#### Problem description
Give back exactly the lines that run from the beginning of the entries to the line containing "Contact PureAccountShop (96, 1763)", both included, and nothing else.

(Stored items)
+===+

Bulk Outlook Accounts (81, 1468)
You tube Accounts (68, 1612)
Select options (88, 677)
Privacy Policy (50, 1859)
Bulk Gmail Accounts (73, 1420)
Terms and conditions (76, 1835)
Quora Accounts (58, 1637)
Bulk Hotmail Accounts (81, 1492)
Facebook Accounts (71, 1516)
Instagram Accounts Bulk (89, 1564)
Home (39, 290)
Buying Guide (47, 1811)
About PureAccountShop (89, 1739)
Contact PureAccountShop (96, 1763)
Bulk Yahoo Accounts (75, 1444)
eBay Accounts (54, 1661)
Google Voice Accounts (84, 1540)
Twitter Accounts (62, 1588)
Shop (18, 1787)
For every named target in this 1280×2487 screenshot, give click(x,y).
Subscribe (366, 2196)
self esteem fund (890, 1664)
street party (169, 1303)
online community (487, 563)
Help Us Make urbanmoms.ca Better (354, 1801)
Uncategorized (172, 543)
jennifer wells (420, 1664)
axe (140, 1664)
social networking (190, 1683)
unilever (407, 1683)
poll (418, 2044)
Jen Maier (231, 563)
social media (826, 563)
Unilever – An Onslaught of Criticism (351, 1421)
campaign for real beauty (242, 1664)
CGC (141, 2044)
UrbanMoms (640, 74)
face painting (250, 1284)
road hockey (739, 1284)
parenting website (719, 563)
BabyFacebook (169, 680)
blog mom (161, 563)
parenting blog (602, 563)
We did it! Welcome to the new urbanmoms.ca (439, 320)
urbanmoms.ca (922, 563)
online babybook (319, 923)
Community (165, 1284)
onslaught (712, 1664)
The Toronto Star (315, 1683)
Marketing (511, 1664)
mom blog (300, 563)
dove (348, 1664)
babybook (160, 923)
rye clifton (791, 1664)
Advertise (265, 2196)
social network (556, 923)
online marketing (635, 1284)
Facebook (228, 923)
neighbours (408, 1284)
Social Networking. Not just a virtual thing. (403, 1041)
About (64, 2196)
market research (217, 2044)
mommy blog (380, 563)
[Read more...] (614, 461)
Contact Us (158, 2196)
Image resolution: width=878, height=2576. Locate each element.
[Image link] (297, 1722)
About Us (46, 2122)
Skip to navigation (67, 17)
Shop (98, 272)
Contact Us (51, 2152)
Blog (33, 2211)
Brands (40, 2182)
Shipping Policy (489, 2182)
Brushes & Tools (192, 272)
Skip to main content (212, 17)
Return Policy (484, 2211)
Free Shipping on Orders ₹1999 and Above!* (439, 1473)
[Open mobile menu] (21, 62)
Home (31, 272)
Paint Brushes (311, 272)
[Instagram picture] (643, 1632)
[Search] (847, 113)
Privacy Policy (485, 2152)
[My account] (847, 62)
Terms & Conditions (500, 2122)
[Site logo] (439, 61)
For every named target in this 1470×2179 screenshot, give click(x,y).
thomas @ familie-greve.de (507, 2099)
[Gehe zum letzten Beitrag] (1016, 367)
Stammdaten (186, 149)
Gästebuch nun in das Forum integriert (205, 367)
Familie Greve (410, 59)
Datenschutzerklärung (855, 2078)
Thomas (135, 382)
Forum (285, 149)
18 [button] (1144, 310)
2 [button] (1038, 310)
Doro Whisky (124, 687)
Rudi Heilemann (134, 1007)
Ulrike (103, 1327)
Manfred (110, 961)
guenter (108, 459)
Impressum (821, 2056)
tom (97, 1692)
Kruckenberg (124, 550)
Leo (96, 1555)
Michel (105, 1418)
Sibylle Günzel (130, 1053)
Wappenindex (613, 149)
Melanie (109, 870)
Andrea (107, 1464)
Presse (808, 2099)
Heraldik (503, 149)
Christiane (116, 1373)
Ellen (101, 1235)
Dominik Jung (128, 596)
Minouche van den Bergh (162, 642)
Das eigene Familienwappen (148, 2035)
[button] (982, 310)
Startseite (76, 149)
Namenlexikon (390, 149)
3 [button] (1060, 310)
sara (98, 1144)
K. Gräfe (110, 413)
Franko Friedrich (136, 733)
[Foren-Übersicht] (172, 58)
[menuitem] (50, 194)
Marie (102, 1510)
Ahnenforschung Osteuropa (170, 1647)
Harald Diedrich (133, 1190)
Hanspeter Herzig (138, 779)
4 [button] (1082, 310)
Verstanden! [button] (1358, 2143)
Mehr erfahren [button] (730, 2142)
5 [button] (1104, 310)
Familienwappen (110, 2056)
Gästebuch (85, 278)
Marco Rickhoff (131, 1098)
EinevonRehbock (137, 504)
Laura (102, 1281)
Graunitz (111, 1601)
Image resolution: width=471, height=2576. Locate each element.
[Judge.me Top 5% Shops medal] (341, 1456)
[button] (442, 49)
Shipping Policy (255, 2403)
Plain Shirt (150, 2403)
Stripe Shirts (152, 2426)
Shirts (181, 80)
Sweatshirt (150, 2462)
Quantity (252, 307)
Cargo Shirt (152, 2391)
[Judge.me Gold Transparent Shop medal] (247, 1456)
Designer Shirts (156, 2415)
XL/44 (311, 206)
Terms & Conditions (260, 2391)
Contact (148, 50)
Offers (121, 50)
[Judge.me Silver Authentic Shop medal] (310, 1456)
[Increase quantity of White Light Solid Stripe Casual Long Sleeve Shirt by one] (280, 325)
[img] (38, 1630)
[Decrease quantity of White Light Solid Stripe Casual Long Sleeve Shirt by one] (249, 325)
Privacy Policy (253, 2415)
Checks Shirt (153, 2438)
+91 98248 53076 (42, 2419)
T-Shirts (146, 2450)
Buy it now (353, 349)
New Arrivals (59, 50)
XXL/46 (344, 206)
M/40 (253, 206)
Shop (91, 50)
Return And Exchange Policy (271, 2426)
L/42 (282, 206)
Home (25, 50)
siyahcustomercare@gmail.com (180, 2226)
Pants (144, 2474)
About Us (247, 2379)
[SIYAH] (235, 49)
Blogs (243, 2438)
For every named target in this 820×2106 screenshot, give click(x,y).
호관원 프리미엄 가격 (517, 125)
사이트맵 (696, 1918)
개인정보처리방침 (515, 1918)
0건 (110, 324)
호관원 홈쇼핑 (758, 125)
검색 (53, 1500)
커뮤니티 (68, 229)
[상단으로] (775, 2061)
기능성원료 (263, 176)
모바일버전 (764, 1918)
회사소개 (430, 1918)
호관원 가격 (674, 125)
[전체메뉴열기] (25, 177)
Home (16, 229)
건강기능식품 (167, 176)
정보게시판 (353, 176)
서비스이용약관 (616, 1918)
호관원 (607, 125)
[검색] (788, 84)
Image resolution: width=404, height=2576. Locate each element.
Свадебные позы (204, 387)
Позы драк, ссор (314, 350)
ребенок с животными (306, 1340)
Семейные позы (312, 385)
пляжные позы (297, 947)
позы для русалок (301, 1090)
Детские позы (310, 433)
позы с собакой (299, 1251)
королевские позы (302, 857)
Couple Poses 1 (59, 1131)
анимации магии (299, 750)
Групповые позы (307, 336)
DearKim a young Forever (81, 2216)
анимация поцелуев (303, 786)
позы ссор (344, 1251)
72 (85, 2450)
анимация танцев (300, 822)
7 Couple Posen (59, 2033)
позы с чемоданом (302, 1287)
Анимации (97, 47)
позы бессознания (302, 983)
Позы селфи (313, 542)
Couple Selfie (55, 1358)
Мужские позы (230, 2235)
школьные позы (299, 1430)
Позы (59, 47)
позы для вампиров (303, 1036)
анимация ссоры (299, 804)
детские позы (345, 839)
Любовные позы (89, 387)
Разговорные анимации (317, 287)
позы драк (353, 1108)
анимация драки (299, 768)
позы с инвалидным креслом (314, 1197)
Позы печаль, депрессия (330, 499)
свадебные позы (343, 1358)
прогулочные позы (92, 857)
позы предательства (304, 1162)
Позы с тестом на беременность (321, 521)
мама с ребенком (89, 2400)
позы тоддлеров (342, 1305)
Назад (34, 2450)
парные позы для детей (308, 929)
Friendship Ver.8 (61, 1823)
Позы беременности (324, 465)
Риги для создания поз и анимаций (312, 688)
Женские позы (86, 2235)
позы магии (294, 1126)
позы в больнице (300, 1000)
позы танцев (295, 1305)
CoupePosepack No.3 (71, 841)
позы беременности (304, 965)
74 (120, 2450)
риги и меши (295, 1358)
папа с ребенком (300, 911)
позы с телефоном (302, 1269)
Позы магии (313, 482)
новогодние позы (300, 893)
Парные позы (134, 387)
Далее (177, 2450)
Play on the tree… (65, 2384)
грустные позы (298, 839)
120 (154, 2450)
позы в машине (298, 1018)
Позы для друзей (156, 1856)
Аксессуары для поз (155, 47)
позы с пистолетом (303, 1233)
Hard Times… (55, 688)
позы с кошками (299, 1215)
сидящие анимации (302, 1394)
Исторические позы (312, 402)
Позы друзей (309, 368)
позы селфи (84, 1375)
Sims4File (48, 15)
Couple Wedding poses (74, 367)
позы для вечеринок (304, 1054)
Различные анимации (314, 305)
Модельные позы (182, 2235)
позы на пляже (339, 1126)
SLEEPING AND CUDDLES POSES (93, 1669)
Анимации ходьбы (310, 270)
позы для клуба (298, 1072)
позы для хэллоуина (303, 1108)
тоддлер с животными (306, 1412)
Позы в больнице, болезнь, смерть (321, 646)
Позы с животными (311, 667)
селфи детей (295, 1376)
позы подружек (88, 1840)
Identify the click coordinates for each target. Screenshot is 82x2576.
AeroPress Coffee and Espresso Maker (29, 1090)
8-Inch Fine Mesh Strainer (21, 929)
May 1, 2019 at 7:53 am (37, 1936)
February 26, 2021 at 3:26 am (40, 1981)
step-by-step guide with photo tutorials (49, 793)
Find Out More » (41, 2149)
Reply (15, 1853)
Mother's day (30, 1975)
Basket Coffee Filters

+===+

#### Worked solution
Bulk Outlook Accounts (81, 1468)
You tube Accounts (68, 1612)
Select options (88, 677)
Privacy Policy (50, 1859)
Bulk Gmail Accounts (73, 1420)
Terms and conditions (76, 1835)
Quora Accounts (58, 1637)
Bulk Hotmail Accounts (81, 1492)
Facebook Accounts (71, 1516)
Instagram Accounts Bulk (89, 1564)
Home (39, 290)
Buying Guide (47, 1811)
About PureAccountShop (89, 1739)
Contact PureAccountShop (96, 1763)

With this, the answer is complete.